I only wish to one day be in your shoes and have that tough decision to make... I've smoked 1 Padron 1964 and it was beautiful... Can't imagine the aroma/flavor/lingering taste on the lips of something you would pass one of those up for. Probably gonna dream about this tonight. HAH


----------



## Cigary (Oct 19, 2007)

TonyBrooklyn said:


> Couldn't have said it better!
> Life is too short not to enjoy what gives you pleasure!
> And nothing does it like a Cuban Cigar!
> *I wonder if Cuban woman are as satisfying*!:laugh:


If you have to ask then you haven't had a cuban woman. I still have scars from one that gave me a hernia...don't ask!!:lolat:


----------



## Dizzy (Mar 19, 2011)

Cigary said:


> If you have to ask then you haven't had a cuban woman. I still have scars from one that gave me a hernia...don't ask!!:lolat:


HAHAHA!!! Amen brother...


----------



## BMack (Dec 8, 2010)

I wouldn't use the word "snob." I've read your reviews and "snob" hardly comes to mind, you're just a man that knows what he likes.


----------



## Sarge (Nov 21, 2010)

it's one thing to be a snob, a whole completely different thing to have your own tastes & preferences. The more I smoke Cubans I wonder if smoking nothing but or preferring them would make me a snob. I never really gave it much consideration because quite frankly I just don't care. If I'm not enjoying the cigars I'm smoking then why smoke cigars at all? I don't smoke them to please anyone, I don't smoke to rebel, or look cool, be cool, etc and so on. I smoke them because I truly enjoy everything about them.
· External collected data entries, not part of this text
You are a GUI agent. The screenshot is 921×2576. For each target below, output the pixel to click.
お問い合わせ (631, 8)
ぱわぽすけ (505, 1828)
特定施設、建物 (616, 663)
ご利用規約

I love some cigars, I enjoy others while quite a few are so-so or unfavorable... Thing I especially & probably like most importantly are the tastes, flavors and enjoyment a great cigar gives. If a Cigar is gifted to me I'll gladly smoke it & try it if I haven't already. If it's not a preferable cigar I've already tried I might pass it onto someone else to try who might find enjoyment from it. though I do make it a point to smoke anything gifted to me. especially when it's something I haven't tried. Honestly when I think of snob I think of someone stuck up, someone who holds their nose high & pisses @ the thought of smoking anything other than what they buy or love. Someone who might smoke something just because of the price tag associated w/ said cigar. I'll cut the rambling there. We all have our preferences and we all buy and smoke according to them. you friend are hardly a snob. You are just a true cigar smoker who appreciates and knows what he enjoys. :tu


----------



## sengjc (Nov 15, 2010)

Dunno mate, I think you may be missing out a bit. :dunno: I most likely do not have the breadth of your collection nor your depth of experience but I must say that there are some mighty fine NCs out there that I have to go to some lengths to source being a non-US resident when you have it readily available.

Though I am of the opinion that Cubes are generally better, I wouldn't rubbish NCs in general despite the number of dogs I have endured. In fact it is when after numerous dogs you come across a little gem you get the feeling that it is all worth it and the search continues.


----------